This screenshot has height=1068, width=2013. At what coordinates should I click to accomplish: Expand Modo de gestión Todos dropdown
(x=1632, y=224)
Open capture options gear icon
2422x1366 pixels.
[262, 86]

..........

[PROBLEM TO SOLVE]: Repeat all of the listing above exactly, leaving nothing out.

[OUTPUT FOR THIS EXERCISE]:
This screenshot has height=1068, width=2013. At what coordinates should I click to accomplish: Expand Modo de gestión Todos dropdown
(x=1632, y=224)
Open capture options gear icon
2422x1366 pixels.
[262, 86]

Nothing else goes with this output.